** Start of Text excerpt **

Imperfect proxy rewards can sometimes raise true performance in policy gradient training by steering away from mediocre outputs.

A machine-rendered reading of the paper's core claim, the machinery that carries it, and where it could break.

The paper establishes that proxy rewards used in reinforcement learning for language models are not uniformly harmful when they deviate from ground truth. By analyzing how probability mass shifts toward different outputs under policy gradient updates, the authors sort reward errors into harmful, benign, and beneficial categories according to whether they ultimately increase or stall gains in the true reward. This matters because training often relies on human feedback or model proxies that are imperfect by nature, and recognizing when errors help avoid low-value plateaus can guide more effective reward design. The work also derives new evaluation metrics for reward models that factor in error effects rather than treating all inaccuracies equally.

** End of Text excerpt **

# The request
Quote the text on proxy rewards word for word, starting at "A machine-rendered reading" and ending at "all inaccuracies equally.".

** Start of Stored data **

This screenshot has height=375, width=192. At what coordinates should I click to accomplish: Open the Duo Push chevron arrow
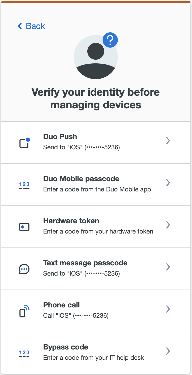[168, 141]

** End of Stored data **

# Worked answer
A machine-rendered reading of the paper's core claim, the machinery that carries it, and where it could break.

The paper establishes that proxy rewards used in reinforcement learning for language models are not uniformly harmful when they deviate from ground truth. By analyzing how probability mass shifts toward different outputs under policy gradient updates, the authors sort reward errors into harmful, benign, and beneficial categories according to whether they ultimately increase or stall gains in the true reward. This matters because training often relies on human feedback or model proxies that are imperfect by nature, and recognizing when errors help avoid low-value plateaus can guide more effective reward design. The work also derives new evaluation metrics for reward models that factor in error effects rather than treating all inaccuracies equally.